According to Commissioner Boileau, “Eight years after the adoption of the Communications in French Directive and Guidelines, many government ministries and agencies continue to breach their obligations by repeatedly failing to publish their communications in French in French-language media. As a result, Ontario’s Francophones have not had full access to government information.“
The Communications in French Directive and Guidelines introduced an important and flexible mechanism for including French language services in government communications. Several shortcomings remain, however. The complaints received about Ontario government advertisements in the province’s Francophone media (traditional and digital) made it clear that the existing process was not leading to compliance by the government with the statutory requirements or protocols for preparing and distributing government advertising.

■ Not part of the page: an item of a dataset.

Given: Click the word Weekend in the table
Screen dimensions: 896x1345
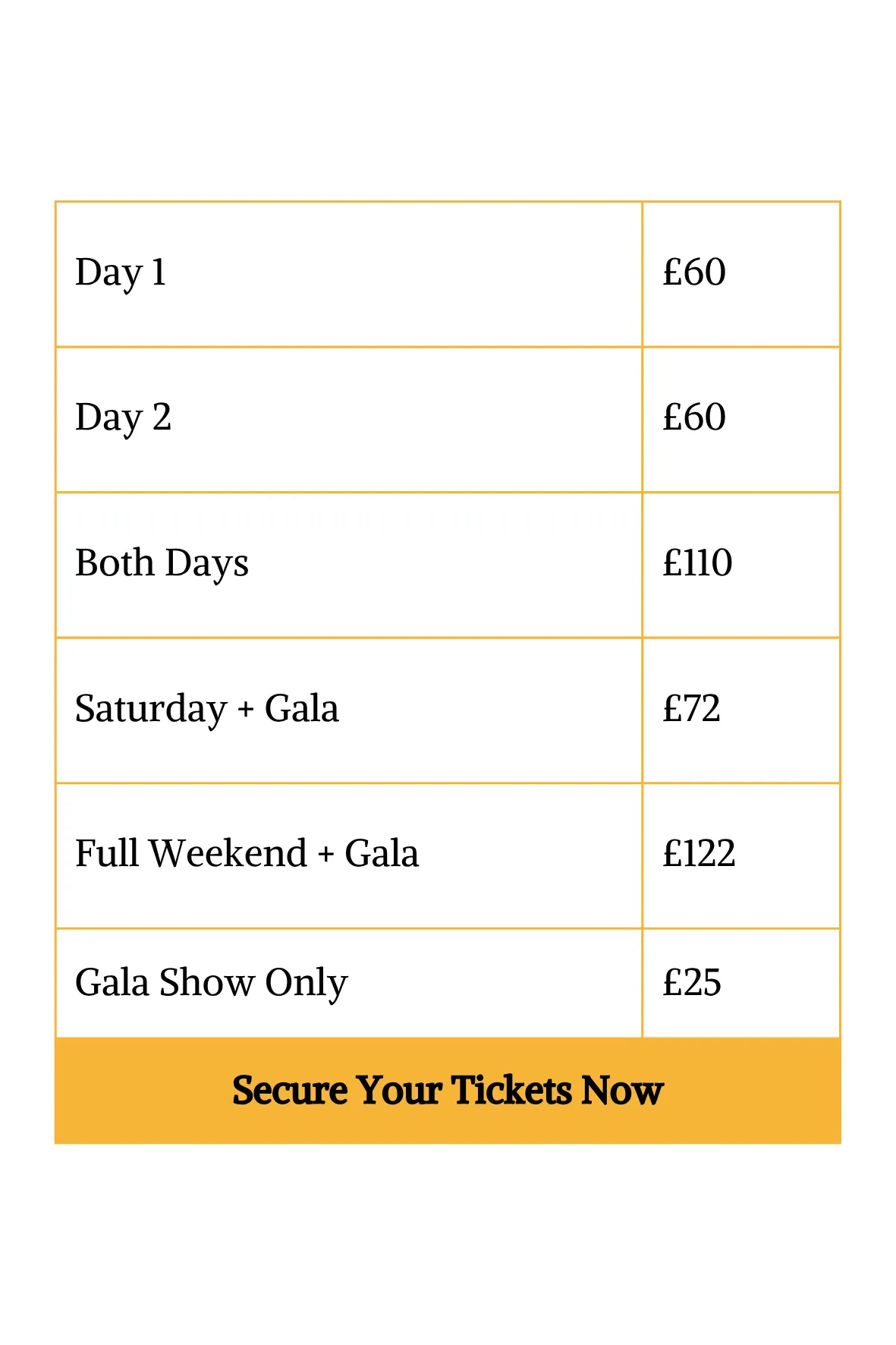Looking at the screenshot, I should [228, 854].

The Commissioner further pointed out that: “Francophone media, including newspapers, television, radio and the Internet, contribute to the vitality and sustainability of the Franco-Ontarian community. They provide Francophone Ontarians with relevant information in their own language. Greater awareness on the part of advertisers and other players in the advertising industry is not only highly desirable, but essential.”

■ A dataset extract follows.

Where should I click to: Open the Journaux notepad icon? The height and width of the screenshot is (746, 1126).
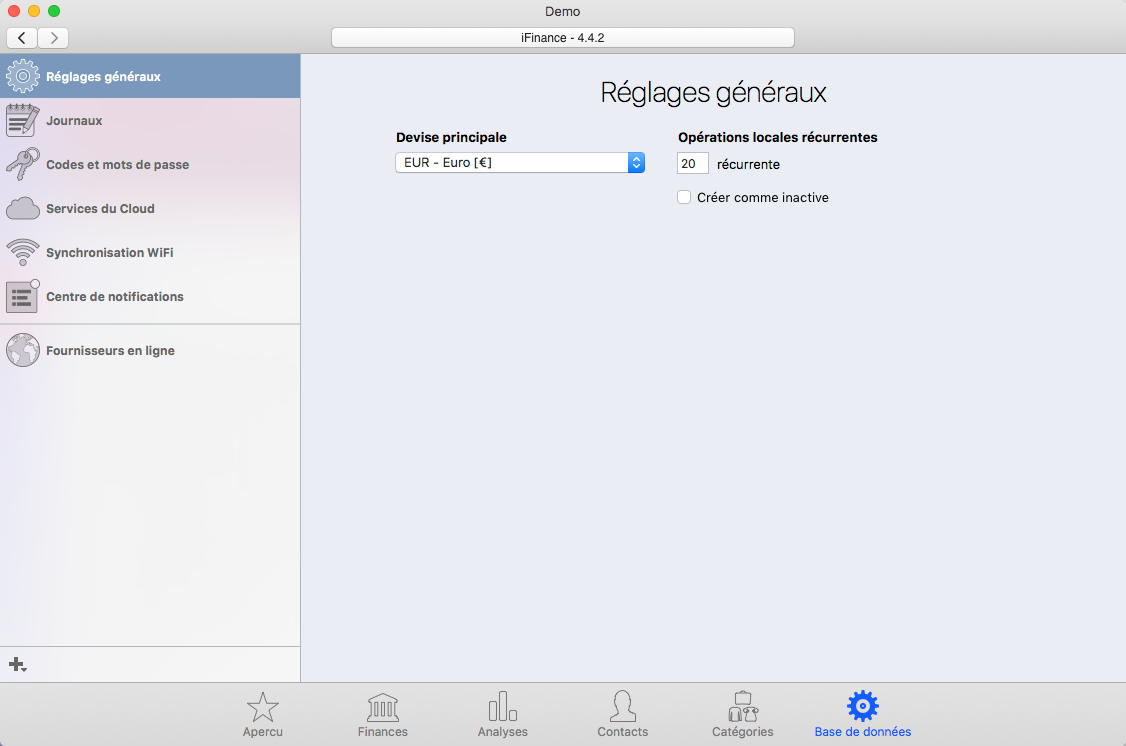pos(23,121)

Following an exhaustive analysis of current policies and processes, the Commissioner’s report ended with six recommendations to Secretary of the Cabinet and Clerk of the Executive Council, and the Minister of Francophone Affairs. The report recommended introducing a new communications in French regulation, reviewing the guidelines, and providing more targeted training. It further recommended the establishment of an advisory committee to provide the Ontario government with better guidance on how to comply with its statutory obligations with respect to the design and distribution of government advertising.
- In 2009, the Commissioner launched an investigation into an English-only flyer distributed during the H1N1 influenza A pandemic by the Ministry of Health and Long-Term Care.
- This investigation led in 2010 to the adoption of the Communications in French Directive and Guidelines, requiring all ministries and other government agencies to consider the needs of Francophone communities in planning their communications with the public. The purpose of these policies was to ensure enhanced planning and oversight for communications intended for Ontario Francophones.
- The Directive also provides for the Ministry of Francophone Affairs to organize online and face-to-face training for communications staff at government ministries and agencies.
- According to the experts consulted, in Ontario, government advertising on the web now represents a significant share (28%) of overall advertising by government ministries and agencies. For the 2015-2016 period, digital advertising by the government totalled $11.7 million, almost double the amount spent on government advertising in print media. While this leads to substantial savings for the government, it deprives the Francophone media of revenue crucial to their survival.
The Office of the French Language Services Commissioner reports directly to the Legislative Assembly of Ontario and its mandate is essentially to ensure that government services are delivered in compliance with the French Language Services Act.